After the first reports about the ultra-contagious omicron variant in late November, oil prices plunged and stocks slid. But prices have since recovered and markets calmed down. Analysts say vehicle traffic and aviation activity suggest that omicron, while it is dominating headlines and raising concerns about hospital capacity, may wind up not drastically reducing demand for fuel.

Oil prices also are being supported because some countries have not been able to keep up with their share of production, limiting supply.

OPEC's oil production increases are gradually restoring deep reductions made in 2020, when demand for motor and aviation fuel plummeted because of pandemic lockdowns and travel restrictions.

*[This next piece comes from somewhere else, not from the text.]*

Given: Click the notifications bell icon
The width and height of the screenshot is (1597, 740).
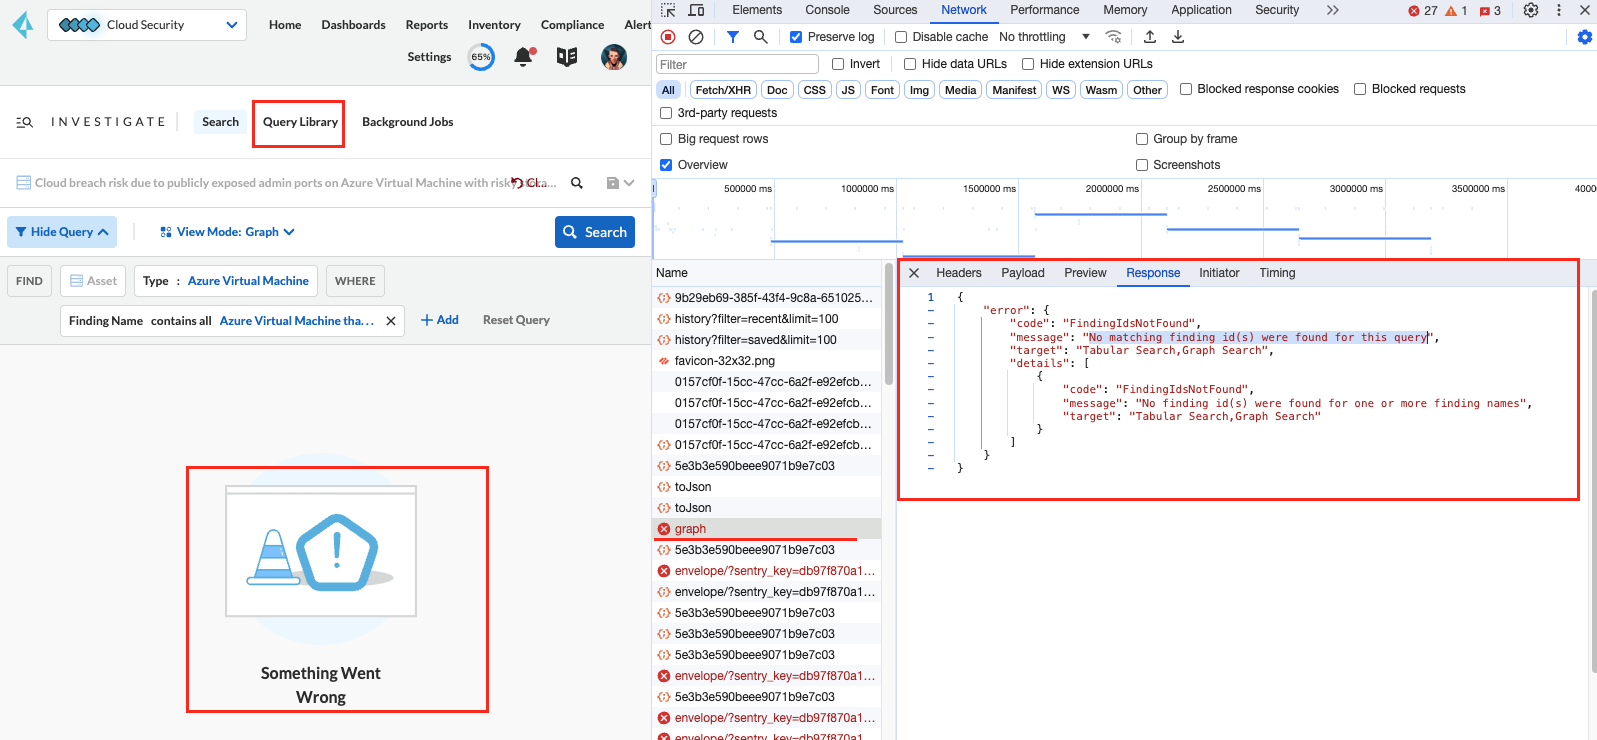Looking at the screenshot, I should point(523,57).

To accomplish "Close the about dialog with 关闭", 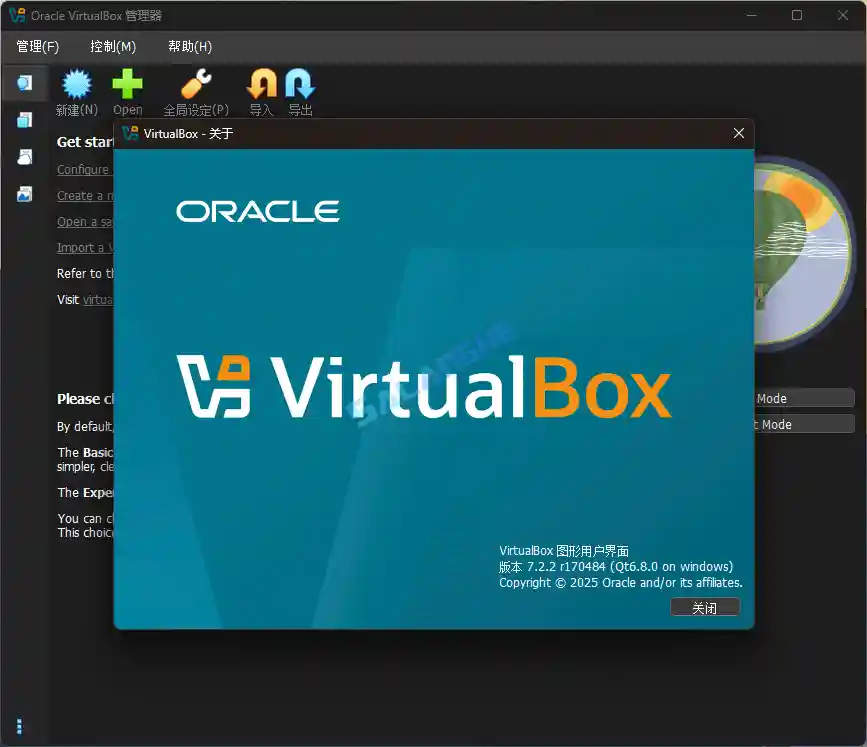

At times, OPEC+ hasn’t moved fast enough in raising production for U.S. President Joe Biden, who has urged producing countries to open the taps wider to combat surging gas prices and aid the economic recovery.

The U.S. and other oil-consuming countries on Nov. 23 announced a coordinated release of oil from strategic reserves in an effort to contain rising energy prices that have helped fuel inflation and raised politically sensitive gasoline prices for U.S. drivers. Yet Biden’s move is seen as having only a muted effect on prices.

Oil prices climbed more than 50% last year as many pandemic restrictions eased and as the world learned how to better cope with precautions against the virus. The omicron surge comes as the global economy is still in the process of healing: growth has surpassed pre-pandemic levels in the U.S. but is only expected to do so in Europe in the first months of the year.

A recent decline in U.S. gasoline prices — which are significantly influenced by the price of crude — has steadied at a national average of $3.28 per gallon, down from about $3.40 in mid-November. Drivers face different prices depending on where they live — the average price in California was $4.66 per gallon, while drivers in Wisconsin paid $2.99.